_About this exercise_.
The line containing "Click the Conversion answer field" marks the start of the required copy, which runs to the final line of the entries; return those lines exactly, without any pictures.

• • • • •

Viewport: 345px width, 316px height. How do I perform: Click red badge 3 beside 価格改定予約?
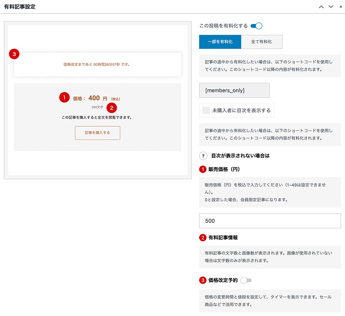(203, 280)
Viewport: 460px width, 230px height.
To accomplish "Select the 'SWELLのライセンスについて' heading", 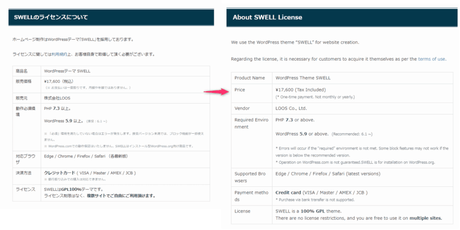I will (50, 17).
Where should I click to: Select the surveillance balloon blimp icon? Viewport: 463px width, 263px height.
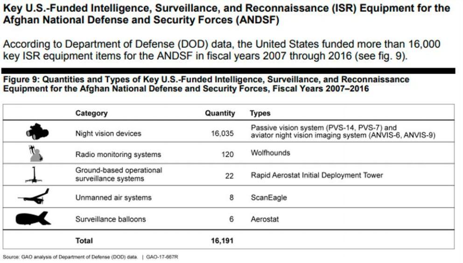(33, 218)
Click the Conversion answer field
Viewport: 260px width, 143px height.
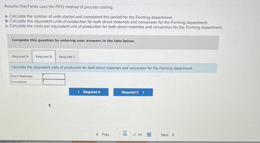click(x=54, y=82)
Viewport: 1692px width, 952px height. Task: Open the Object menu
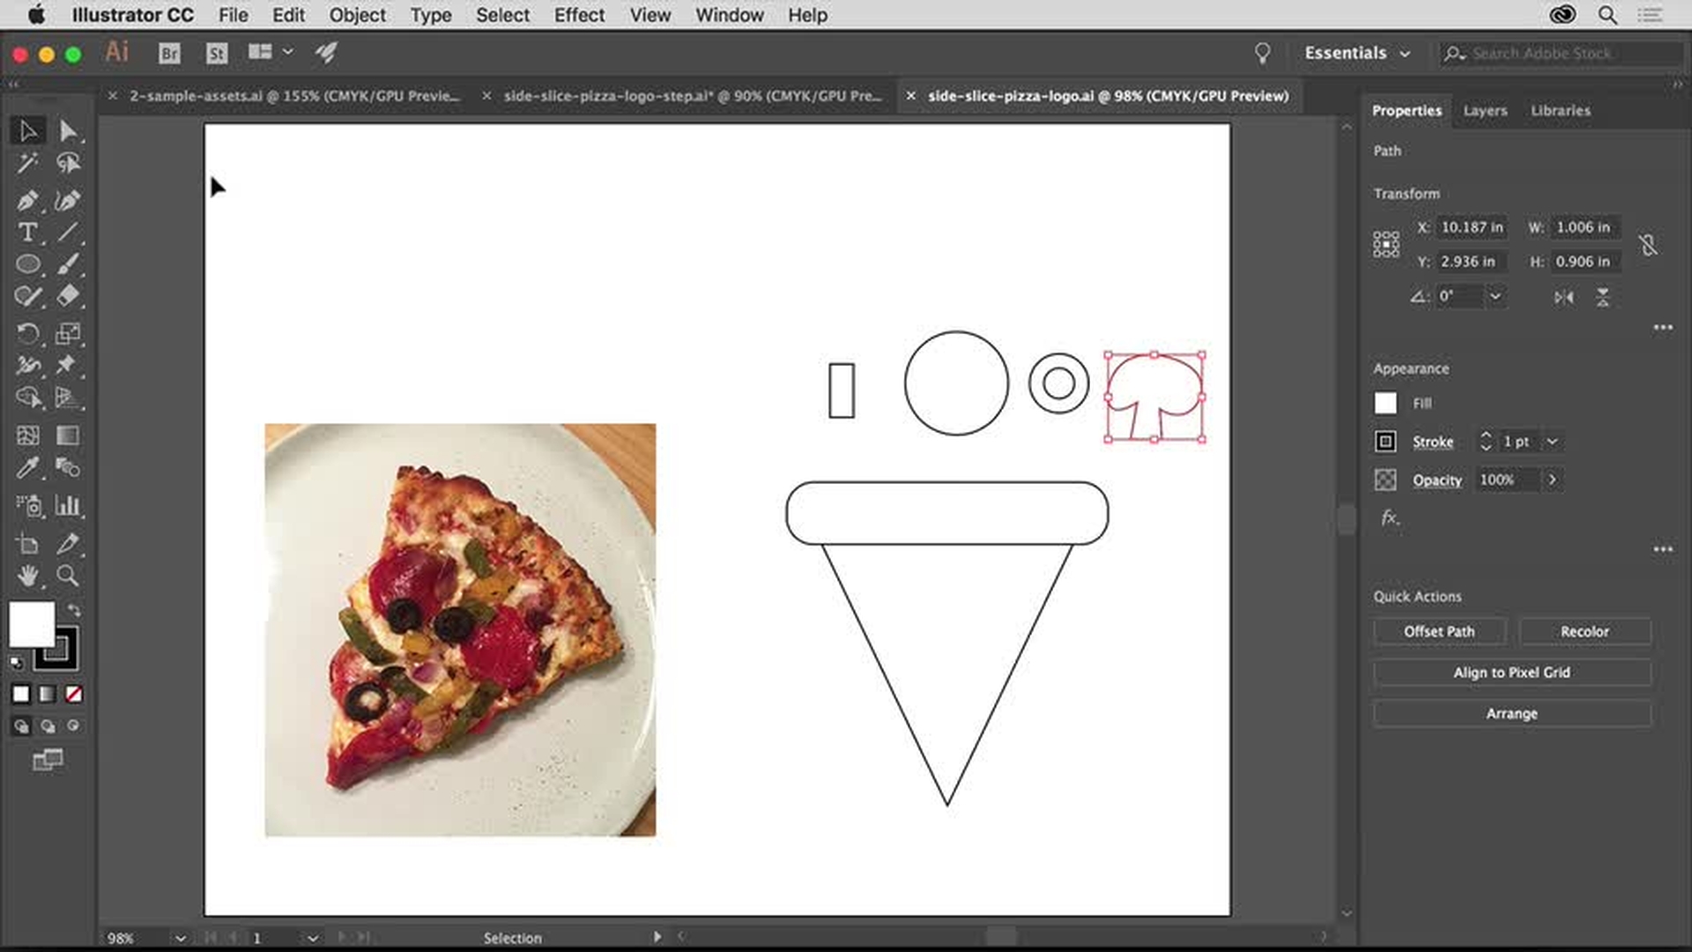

• • • • •

_Output below_.
Click the Conversion answer field
Viewport: 260px width, 143px height.
click(x=54, y=82)
Viewport: 1692px width, 952px height. Task: Open the Object menu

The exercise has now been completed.